Hacker News new | past | comments | ask | show | jobs | submit login
Kart: DVC for geospatial and tabular data. Git for GIS (kartproject.org)
133 points by starkparker on Oct 30, 2023 | hide | past | favorite | 33 comments



Hi everyone, I'm Hamish, PM for KartProject here. If you want to learn more about Kart:

  * Our CTO Rob Coup presenting on Kart at FOSS4G 23: https://www.youtube.com/watch?v=1B-HB2Z3Vlc
  * Docs are available at https://docs.kartproject.org/en/latest/
  * We also have a QGIS plugin! This gives you visual diffs of vector feature changes. https://plugins.qgis.org/plugins/kart/
Happy to answer any questions!


Hi, thanks for sharing!

OSM got vandalized recently [0][1] and apparently the community is having a hard time restoring the data / reverting the edits.

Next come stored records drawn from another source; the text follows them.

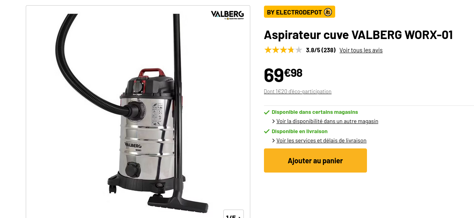474x218 pixels.
Task: Open the éco-participation details link
Action: (297, 91)
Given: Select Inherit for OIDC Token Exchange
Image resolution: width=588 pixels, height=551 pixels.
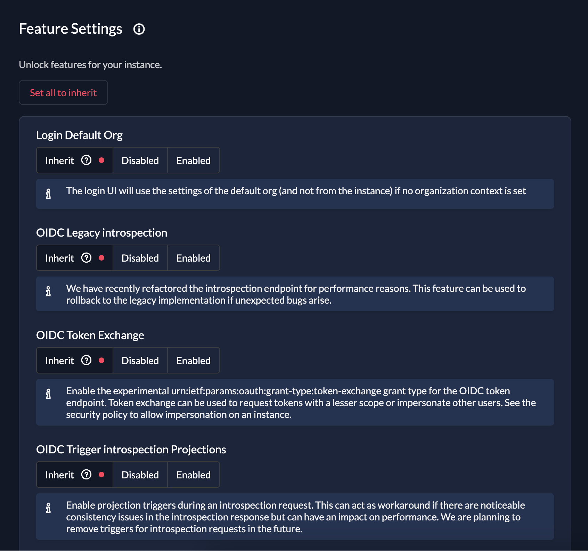Looking at the screenshot, I should point(60,360).
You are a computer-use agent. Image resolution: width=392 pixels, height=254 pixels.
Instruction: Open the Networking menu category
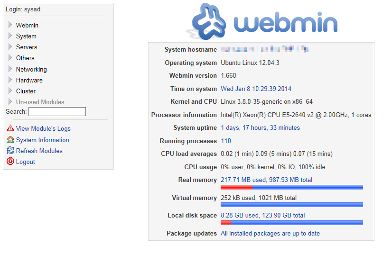click(31, 69)
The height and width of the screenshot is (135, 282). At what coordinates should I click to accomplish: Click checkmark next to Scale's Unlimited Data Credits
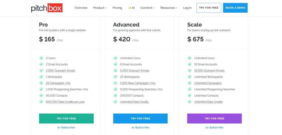tap(189, 102)
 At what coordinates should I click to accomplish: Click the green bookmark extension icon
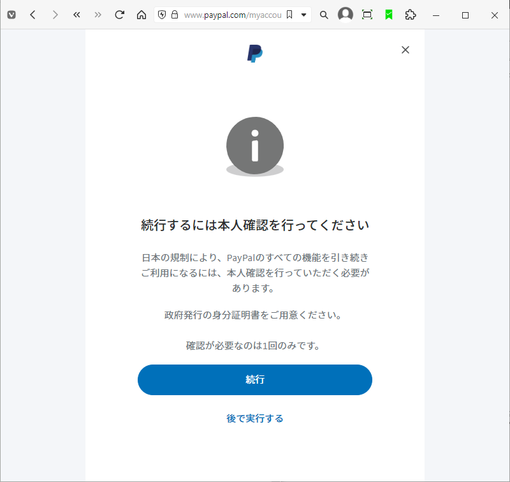(x=389, y=15)
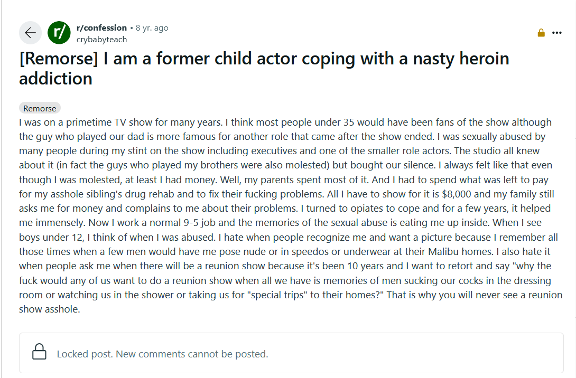Click the '[Remorse]' prefix in title

59,59
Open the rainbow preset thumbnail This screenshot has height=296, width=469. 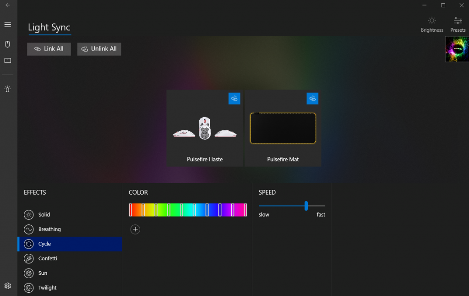click(x=457, y=50)
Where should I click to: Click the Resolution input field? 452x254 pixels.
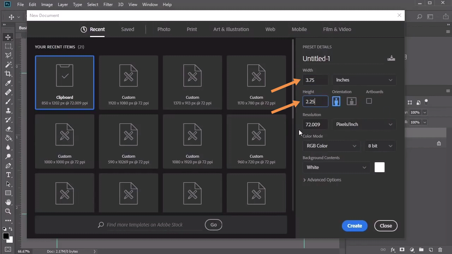click(315, 125)
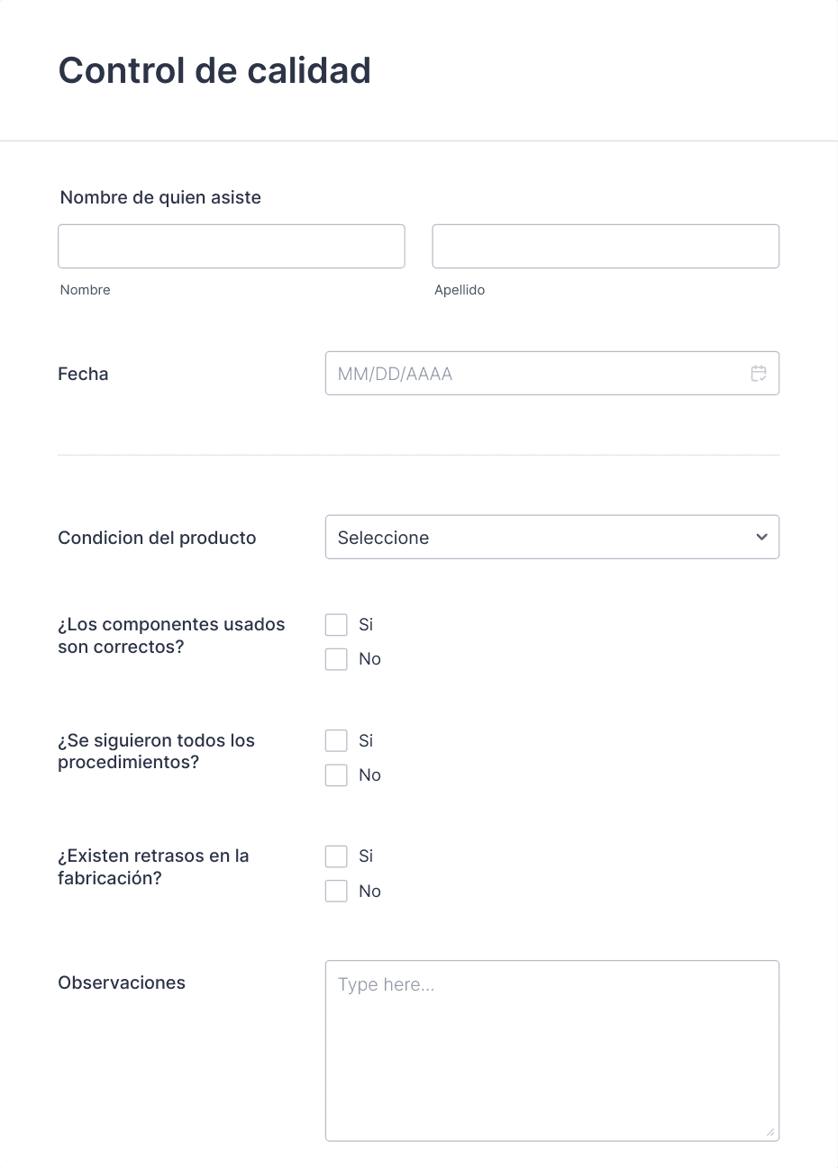Check Si for componentes usados son correctos
Screen dimensions: 838x1168
pos(336,624)
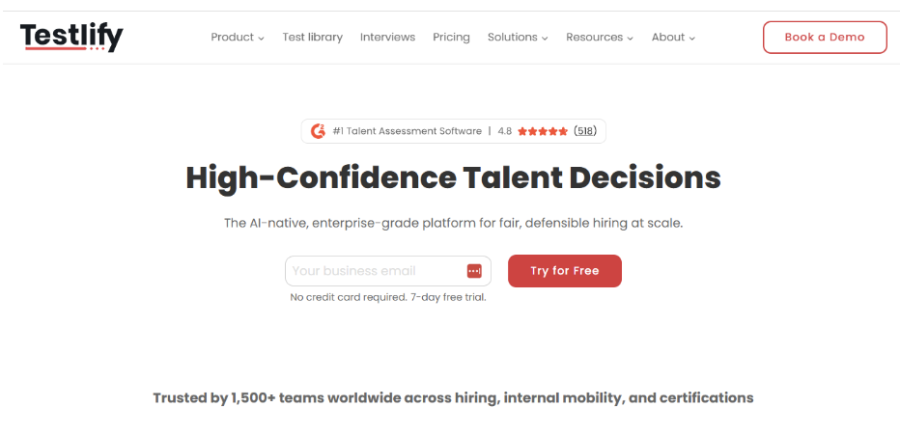Click the #1 Talent Assessment Software text

point(407,131)
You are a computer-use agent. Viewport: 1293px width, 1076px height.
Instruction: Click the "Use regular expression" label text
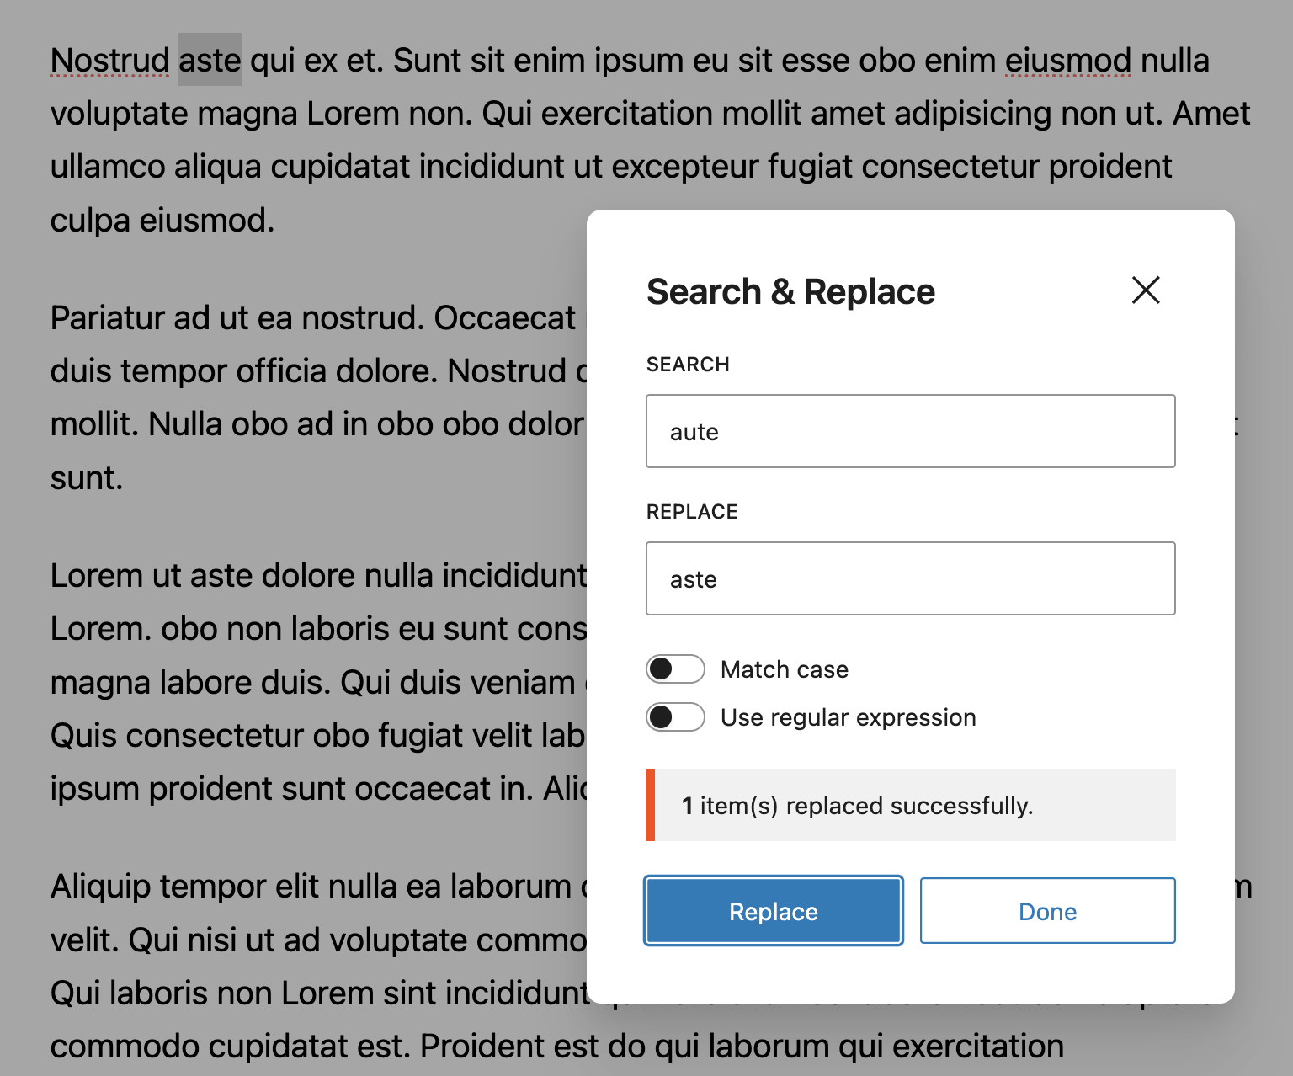848,717

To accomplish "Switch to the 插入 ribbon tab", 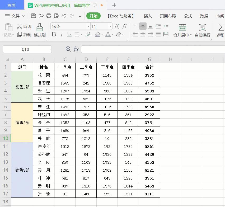I will (x=148, y=16).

Would using KartProject enable storing edits as commits which could then get easily reverted? Also localized commits?

[0] https://www.openstreetmap.org/#map=17/32.09438/34.77448

[1] https://www.openstreetmap.org/#map=16/32.0914/34.7746&layers...


I touched on this a little in this comment https://news.ycombinator.com/item?id=38075723 - but tldr; OSM has it's own versioning model, and their data model isn't a great fit for the flat-table structure of most of the GIS data we commonly work with.

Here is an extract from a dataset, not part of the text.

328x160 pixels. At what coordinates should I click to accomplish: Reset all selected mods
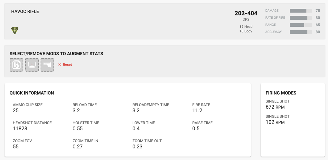[65, 65]
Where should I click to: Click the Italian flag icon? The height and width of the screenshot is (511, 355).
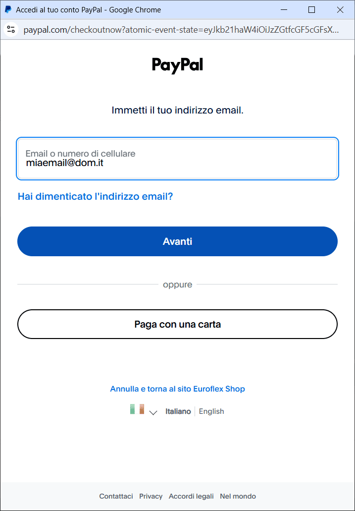click(x=137, y=409)
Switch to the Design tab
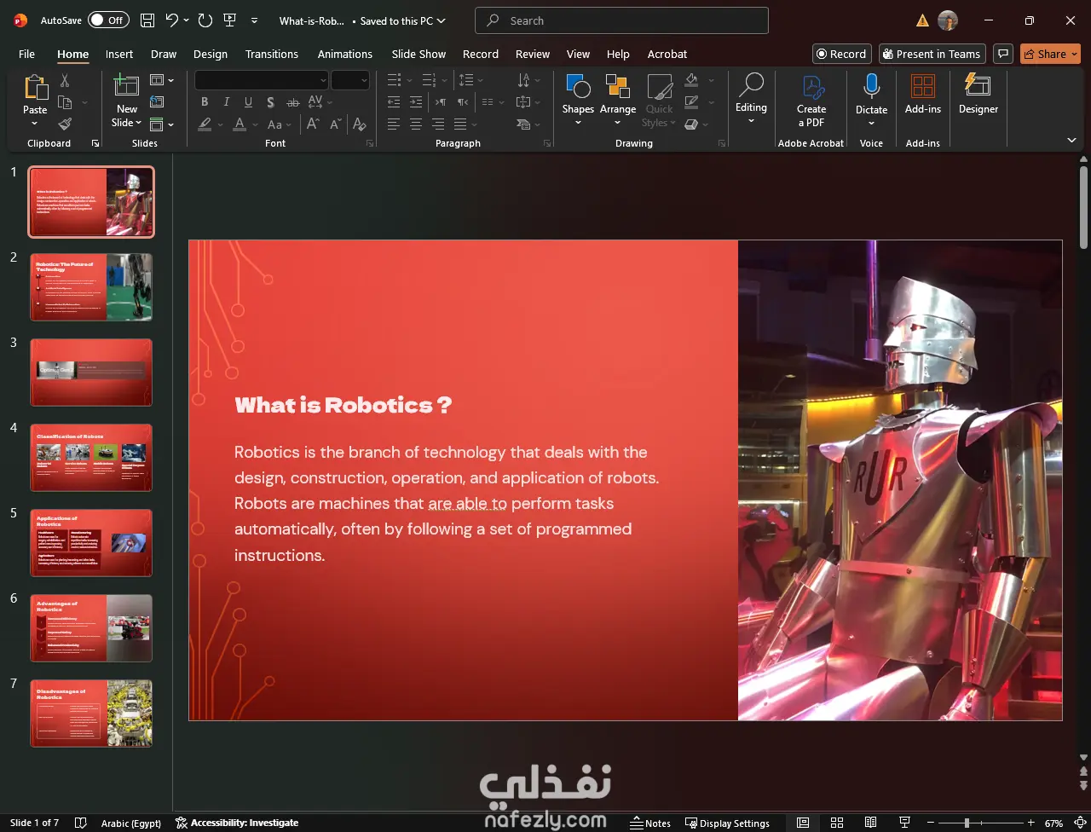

That said, the general issue of "data supply chains" and keeping track of who did what, and when, is largely unsovled outside of OSM, and if you're looking after your own GIS data and you're concerned with tracking and detecting unwanted changes, Kart is a great option. You get all the cryptographic verifyability of git for free.


Why is this going to succeed when something like Geogig never took off? I was super interested in the project at the time of its initial release but it’s been dead for years. What did that project fundamentally do wrong vs what Kart is doing? Or is it just a super niche thing?


Having worked on a Geogig-as-a-Service proof-of-concept for a moment in time, the problems there were: no way to see commits and changes on a map (GitHub's later addition of a GeoJSON view and diff map being the final knell), and no server to host your repos (i.e. you would host your own Java/Maven server). The word was that a big government or military customer wanted this technology and didn't need any of that consumer-facing stuff, so the open source aspect was more of a "let's see if it catches on".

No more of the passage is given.